I silenzi del papa negli Usa
A giudicare dai mass media, soprattutto da quelli
nostrani,il viaggio di Benedetto XVI negli Stati uniti è stato un grande
successo. Folle plaudenti, opinione pubblica sostanzialmente favorevole.
Cancellata - almeno a parole - la grande «vergogna» - così l'ha definita il papa
- della pedofilia all'ombra dei campanili cattolici. Cancellate anche le
vergogne della storia degli Stati uniti ricchi e conquistatori.

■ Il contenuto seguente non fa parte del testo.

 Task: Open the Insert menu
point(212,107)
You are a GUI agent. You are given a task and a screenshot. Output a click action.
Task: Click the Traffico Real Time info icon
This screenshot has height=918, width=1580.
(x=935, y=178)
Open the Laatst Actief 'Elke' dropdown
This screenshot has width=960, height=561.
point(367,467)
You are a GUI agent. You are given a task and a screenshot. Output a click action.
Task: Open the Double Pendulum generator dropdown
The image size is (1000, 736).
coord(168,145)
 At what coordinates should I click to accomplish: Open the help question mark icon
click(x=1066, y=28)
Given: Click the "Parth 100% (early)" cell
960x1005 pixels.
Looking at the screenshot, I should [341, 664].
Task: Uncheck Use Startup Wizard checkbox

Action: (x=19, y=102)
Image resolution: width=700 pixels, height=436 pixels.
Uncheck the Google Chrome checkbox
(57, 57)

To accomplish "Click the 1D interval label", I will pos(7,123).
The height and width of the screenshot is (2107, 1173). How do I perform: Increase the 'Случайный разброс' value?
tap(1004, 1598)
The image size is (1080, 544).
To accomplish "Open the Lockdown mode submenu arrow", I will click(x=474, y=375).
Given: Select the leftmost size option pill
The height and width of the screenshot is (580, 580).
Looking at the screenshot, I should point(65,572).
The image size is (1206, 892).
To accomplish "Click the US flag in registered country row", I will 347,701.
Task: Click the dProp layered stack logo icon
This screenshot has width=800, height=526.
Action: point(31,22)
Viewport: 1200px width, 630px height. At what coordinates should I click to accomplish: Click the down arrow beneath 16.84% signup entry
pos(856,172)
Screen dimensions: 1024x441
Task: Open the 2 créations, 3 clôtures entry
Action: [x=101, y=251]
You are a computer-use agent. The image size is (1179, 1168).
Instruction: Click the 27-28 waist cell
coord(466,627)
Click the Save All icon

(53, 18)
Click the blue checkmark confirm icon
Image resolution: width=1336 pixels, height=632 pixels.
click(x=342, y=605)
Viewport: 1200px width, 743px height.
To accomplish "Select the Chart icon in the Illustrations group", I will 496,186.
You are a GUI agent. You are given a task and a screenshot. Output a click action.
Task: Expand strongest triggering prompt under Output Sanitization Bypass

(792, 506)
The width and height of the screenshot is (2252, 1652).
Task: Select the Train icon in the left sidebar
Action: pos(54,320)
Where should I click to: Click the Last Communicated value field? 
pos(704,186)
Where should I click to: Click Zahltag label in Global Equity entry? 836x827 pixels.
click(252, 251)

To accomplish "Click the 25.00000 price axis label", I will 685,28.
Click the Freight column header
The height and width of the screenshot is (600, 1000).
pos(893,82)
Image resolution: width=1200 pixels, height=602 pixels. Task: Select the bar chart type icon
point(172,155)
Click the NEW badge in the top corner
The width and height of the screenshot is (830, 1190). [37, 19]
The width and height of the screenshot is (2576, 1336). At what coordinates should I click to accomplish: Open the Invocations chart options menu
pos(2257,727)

Ma un' analisi un po' più attenta di quella settimana non può essere altrettanto
ottimista. Non pochi osservatori, infatti, hanno sottolineato quello che il papa
non ha detto nei suoi innumerevoli discorsi. Temi caldi, che molti speravano
maggiormente sottolineati.
La guerra in Iraq prima di tutto: un tema sul quale ci si poteva attendere
qualche cosa di più. Non basta, proprio negli Stati uniti, un generico auspicio
di pace mentre si spara e si muore.
Così per la questione della pena di morte. Il papa ha ripetuto il discorso sulla
sacralità della vita e della persona, ma non appena partito per Roma l'aereo
papale, il boia ha ricominciato a lavorare. E probabilmente anche a Guantanamo
il triste lavoro dei torturatori è ricominciato, se mai era stato interrotto.
Omaggio papale all'impegno contro il terrorismo? Probabilmente sì. Il discorso
contro il terrorismo, infatti, è stato quello che Ratzinger ha ripetuto più
spesso, riecheggiando quasi alla lettera i continui discorsi di Bush e di tutto
l'establishment. E' sembrato che non ci fosse nel mondo un rischio maggiore di
quello del terrorismo. Più delle guerre. Più, anche, della fame e della povertà
in buona parte del mondo. Più, forse, anche del bisogno di pace.
I media hanno sottolineato l'importanza del discorso «magistrale» del papa alle
Nazioni unite. Un discorso nel quale Benedetto XVI ha ripetuto alcune tesi che
gli sono particolarmente care.
Soprattutto la tesi della necessità per la pace e il benessere del mondo di una
legge naturale universale, valida per tutti e sotto l'egida di un unico Dio,
proprio quello che Roma sostiene. Una tesi che bisognerà tornare a discutere.